- Work required
Go through the data and tally the lines that hold the string "width". Reply with the total alone.

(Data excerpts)

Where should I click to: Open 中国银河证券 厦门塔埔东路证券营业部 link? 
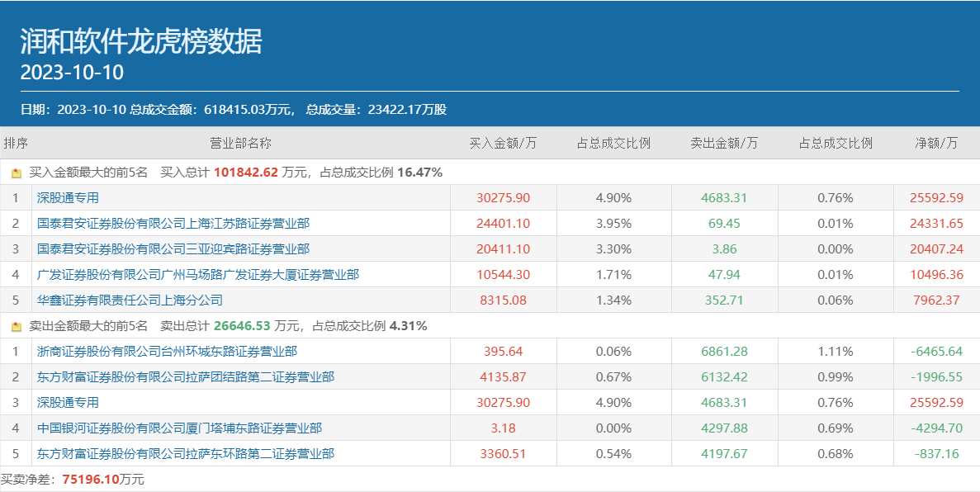click(x=179, y=428)
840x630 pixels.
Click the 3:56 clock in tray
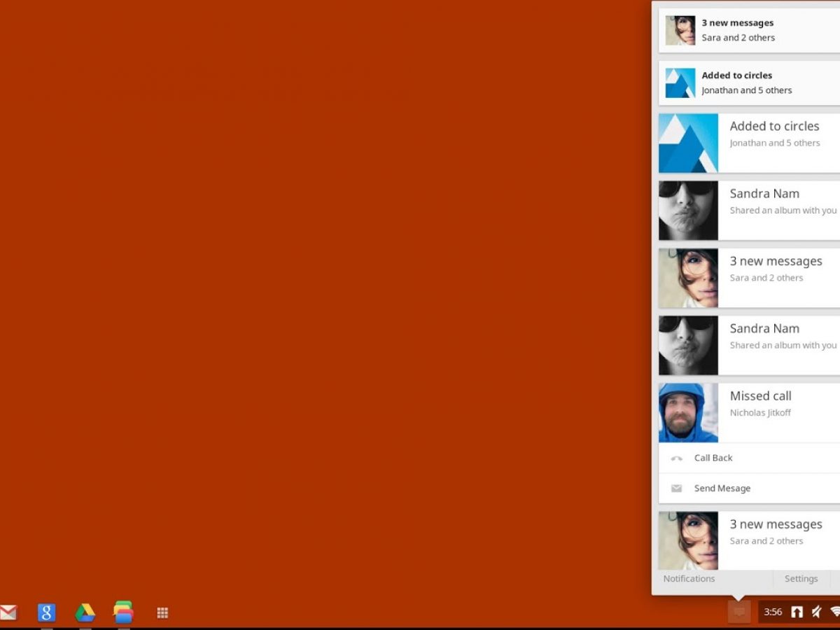[773, 612]
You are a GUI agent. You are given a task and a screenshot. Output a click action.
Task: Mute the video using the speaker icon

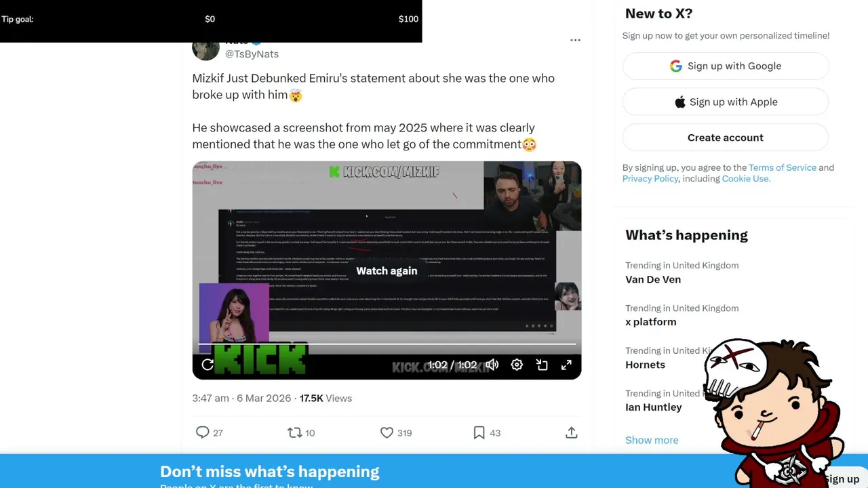click(x=492, y=365)
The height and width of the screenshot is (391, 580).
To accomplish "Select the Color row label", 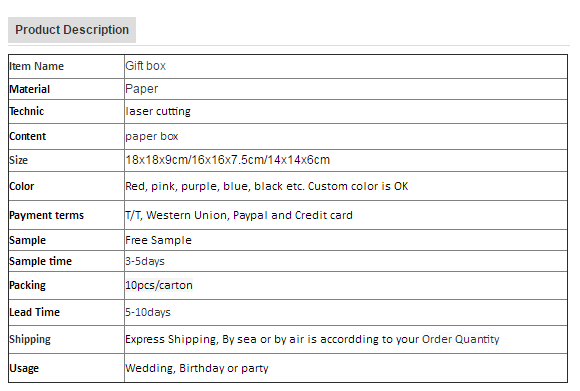I will click(x=21, y=186).
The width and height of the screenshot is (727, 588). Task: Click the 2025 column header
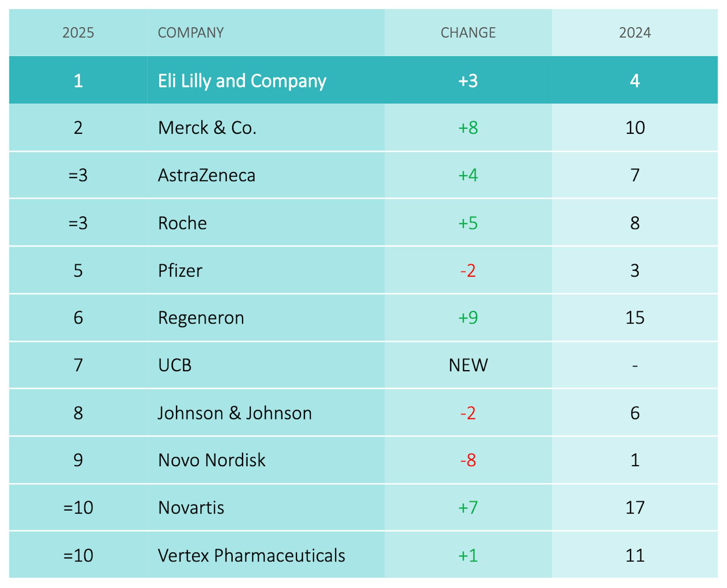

- Exercise response
2